Intense precipitation from Ida’s remnants brought historic amounts of rainfall over just a few hours, with many locations from Philadelphia to New York City experiencing record-breaking six-hourly rainfall totals that caused widespread fluvial and pluvial flooding. The Northeast also experienced heavy rainfall from Tropical Storm Henri a few weeks prior, which created saturated antecedent conditions that exacerbated the extent and severity of flooding in Ida.
RMS estimates total onshore and offshore U.S. insured losses from Hurricane Ida to be between US$31 billion and US$44 billion, by far the costliest event of the season so far.
Latest Forecasts Call for a Busy Rest of the Season
As is customary, many of the forecast groups and agencies updated their forecasts in early August as the season approached its most active period. While most maintain that an above-average season is likely, some slightly decreased their projected tropical storms and hurricane numbers compared to May. These adjustments can be primarily attributed to sea surface temperatures, which have not been as warm as 2020 nor as warm as previously forecast for 2021.

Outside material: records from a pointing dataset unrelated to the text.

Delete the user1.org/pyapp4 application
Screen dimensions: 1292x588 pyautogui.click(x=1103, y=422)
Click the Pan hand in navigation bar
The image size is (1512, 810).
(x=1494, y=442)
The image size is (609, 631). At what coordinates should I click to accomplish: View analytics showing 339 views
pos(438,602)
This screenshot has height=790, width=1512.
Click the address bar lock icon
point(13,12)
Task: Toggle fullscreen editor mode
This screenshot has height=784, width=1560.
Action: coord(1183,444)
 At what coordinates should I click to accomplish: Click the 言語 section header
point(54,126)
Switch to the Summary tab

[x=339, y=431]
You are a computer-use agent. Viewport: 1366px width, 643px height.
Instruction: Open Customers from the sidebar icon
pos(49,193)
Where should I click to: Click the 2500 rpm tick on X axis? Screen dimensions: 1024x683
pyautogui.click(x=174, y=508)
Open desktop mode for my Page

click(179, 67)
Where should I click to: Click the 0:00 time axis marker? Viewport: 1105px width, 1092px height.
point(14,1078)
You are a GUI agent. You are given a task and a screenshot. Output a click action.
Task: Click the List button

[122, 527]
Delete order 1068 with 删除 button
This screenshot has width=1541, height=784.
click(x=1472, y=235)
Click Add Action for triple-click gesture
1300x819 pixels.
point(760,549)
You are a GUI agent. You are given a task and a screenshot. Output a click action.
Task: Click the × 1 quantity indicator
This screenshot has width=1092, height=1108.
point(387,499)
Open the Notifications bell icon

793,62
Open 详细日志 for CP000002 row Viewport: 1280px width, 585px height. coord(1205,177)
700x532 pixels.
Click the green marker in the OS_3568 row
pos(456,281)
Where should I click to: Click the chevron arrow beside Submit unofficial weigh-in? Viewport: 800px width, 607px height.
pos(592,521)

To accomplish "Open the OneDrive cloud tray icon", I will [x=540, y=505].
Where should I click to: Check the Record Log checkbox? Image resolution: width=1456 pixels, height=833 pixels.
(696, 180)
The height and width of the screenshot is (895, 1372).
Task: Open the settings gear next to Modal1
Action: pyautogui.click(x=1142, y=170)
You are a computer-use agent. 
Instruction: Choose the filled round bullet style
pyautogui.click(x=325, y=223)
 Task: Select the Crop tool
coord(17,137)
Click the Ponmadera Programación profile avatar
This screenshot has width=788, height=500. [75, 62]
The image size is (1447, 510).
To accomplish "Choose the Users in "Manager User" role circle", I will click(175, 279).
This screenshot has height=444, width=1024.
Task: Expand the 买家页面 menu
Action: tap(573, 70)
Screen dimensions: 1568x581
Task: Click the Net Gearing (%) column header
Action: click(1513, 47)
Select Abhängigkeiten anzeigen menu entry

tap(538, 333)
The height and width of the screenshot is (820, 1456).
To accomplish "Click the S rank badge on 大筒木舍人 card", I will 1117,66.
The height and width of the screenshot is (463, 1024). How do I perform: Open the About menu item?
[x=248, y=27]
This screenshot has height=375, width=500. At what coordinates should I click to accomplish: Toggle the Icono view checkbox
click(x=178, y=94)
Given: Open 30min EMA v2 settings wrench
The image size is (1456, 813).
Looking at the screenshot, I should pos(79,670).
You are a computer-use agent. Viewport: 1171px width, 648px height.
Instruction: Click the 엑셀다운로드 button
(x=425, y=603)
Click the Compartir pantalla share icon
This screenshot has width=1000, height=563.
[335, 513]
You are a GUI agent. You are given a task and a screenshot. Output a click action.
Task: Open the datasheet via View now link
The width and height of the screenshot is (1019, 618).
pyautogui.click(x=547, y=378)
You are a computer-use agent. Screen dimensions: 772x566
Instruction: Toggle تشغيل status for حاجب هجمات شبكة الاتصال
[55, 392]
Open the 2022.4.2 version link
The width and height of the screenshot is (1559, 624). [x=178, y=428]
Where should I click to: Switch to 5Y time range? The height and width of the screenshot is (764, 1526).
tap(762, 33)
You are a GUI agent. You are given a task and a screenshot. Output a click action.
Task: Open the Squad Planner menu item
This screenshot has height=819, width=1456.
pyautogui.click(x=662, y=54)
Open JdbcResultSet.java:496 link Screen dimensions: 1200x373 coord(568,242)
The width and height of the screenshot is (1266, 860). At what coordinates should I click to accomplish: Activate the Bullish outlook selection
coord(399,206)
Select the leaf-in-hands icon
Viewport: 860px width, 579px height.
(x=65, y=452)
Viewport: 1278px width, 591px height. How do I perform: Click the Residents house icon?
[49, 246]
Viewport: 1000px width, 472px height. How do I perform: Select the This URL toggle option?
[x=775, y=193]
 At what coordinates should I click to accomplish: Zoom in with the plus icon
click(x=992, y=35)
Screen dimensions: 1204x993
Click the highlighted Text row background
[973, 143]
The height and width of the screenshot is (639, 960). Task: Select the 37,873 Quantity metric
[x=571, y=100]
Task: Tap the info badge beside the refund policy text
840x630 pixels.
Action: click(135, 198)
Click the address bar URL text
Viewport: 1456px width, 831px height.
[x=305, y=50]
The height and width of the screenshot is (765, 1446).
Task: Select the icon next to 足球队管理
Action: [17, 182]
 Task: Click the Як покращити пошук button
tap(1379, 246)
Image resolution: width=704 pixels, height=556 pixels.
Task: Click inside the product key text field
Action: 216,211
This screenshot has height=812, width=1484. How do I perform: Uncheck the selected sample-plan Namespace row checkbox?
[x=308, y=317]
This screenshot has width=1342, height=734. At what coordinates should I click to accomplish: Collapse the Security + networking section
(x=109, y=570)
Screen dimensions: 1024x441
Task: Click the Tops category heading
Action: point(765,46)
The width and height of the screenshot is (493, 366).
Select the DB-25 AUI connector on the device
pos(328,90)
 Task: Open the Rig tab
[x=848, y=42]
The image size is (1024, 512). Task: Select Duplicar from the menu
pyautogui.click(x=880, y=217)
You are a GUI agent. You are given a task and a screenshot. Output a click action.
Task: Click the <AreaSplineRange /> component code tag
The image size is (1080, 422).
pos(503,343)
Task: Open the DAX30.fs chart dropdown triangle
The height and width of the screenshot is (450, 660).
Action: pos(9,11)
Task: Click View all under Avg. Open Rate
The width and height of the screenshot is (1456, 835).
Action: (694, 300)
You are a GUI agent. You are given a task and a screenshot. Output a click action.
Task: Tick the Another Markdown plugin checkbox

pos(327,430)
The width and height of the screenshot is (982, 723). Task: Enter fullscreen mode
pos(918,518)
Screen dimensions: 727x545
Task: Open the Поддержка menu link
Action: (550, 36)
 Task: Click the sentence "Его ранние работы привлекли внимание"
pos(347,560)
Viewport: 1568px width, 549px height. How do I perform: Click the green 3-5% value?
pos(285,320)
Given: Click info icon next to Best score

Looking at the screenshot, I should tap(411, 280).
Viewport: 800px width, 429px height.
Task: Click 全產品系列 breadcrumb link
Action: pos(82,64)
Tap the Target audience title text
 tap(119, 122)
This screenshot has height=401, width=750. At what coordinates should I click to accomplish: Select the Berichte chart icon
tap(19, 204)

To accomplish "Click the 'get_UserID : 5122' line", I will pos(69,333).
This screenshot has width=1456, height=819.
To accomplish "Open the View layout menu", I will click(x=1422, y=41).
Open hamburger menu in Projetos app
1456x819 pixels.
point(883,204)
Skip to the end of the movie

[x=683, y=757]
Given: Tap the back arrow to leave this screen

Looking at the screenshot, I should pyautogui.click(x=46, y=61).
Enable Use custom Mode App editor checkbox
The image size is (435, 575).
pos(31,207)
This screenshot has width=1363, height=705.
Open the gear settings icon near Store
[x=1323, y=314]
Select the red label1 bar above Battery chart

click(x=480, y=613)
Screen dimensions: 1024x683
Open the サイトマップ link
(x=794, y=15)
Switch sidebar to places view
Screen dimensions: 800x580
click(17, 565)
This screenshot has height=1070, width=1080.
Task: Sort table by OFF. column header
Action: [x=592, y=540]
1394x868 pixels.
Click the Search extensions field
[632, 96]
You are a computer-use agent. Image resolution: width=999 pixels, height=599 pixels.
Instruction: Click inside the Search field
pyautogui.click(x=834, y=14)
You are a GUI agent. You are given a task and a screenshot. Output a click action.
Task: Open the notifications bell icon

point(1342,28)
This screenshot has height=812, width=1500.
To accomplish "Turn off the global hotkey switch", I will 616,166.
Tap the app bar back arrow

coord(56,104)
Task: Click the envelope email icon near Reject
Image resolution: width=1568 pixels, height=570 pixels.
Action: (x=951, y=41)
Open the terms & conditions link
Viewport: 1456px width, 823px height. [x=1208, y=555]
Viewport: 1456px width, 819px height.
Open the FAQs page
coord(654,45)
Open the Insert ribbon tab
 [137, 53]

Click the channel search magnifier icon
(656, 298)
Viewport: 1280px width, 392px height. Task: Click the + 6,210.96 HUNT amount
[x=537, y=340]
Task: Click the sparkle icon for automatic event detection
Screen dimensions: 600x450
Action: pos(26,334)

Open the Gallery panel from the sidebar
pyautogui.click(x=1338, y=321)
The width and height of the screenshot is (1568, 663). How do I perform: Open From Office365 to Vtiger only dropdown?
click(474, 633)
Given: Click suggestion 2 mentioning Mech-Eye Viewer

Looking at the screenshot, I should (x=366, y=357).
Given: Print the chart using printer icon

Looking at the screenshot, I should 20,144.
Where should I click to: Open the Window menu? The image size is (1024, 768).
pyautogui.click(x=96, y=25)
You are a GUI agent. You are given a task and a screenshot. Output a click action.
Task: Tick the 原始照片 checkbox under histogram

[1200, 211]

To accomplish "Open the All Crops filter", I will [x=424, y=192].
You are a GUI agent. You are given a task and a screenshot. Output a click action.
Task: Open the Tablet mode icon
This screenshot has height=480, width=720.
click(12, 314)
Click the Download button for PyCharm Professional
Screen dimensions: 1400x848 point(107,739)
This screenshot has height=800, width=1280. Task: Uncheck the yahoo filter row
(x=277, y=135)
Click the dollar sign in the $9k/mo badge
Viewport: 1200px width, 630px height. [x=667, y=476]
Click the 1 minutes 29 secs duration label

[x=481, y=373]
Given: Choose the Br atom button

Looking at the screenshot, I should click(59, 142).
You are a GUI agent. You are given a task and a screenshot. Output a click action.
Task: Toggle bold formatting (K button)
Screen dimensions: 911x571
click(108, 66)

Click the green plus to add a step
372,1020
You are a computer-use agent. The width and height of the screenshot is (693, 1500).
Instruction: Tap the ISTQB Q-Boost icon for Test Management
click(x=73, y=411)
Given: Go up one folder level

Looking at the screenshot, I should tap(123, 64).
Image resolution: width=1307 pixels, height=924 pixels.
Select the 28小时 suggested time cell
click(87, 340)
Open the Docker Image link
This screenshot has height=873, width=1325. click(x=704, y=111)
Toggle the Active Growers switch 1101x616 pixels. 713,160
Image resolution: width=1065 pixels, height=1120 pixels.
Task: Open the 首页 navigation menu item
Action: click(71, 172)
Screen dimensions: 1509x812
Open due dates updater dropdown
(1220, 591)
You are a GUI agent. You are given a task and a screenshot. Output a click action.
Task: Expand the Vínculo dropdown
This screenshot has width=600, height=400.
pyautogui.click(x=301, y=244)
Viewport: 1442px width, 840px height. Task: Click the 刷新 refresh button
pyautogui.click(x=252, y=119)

But the Gulf of Mexico is certainly almost always an area to watch for future development, as Ida and Nicholas have already demonstrated. Gulf of Mexico and western Caribbean Sea surface temperatures are still well above average, ideal for storm development and intensification.
It is difficult to tell if the downward adjustments to the forecasts in August would still have been made knowing what was to come in August and September. However, the 2021 season is still forecast to be above average, and tropical storm development is still a serious concern as we close September and move into the second half of the hurricane season.
With La Niña now likely to develop later in the year and vertical wind shear expected to decrease, an increase in cyclogenesis across the Basin is more likely compared to average. Combining this with the warm sea surface temperatures, especially in the Gulf of Mexico, those with interests in the Caribbean and southern United States will need to continue to pay attention in the weeks and months ahead.
Ida would already rank in the top 10 of costliest hurricanes, if early prognostications bear out, so are there more intense events yet to come? Remember, we have seen several notable September and October hurricanes in recent years – including Matthew (2016), Irma and Maria (2017), Michael (2018), Dorian (2019), and Sally, Delta, and Zeta (2020) – so we should not rule out additional impactful events before the 2021 season officially closes on November 30.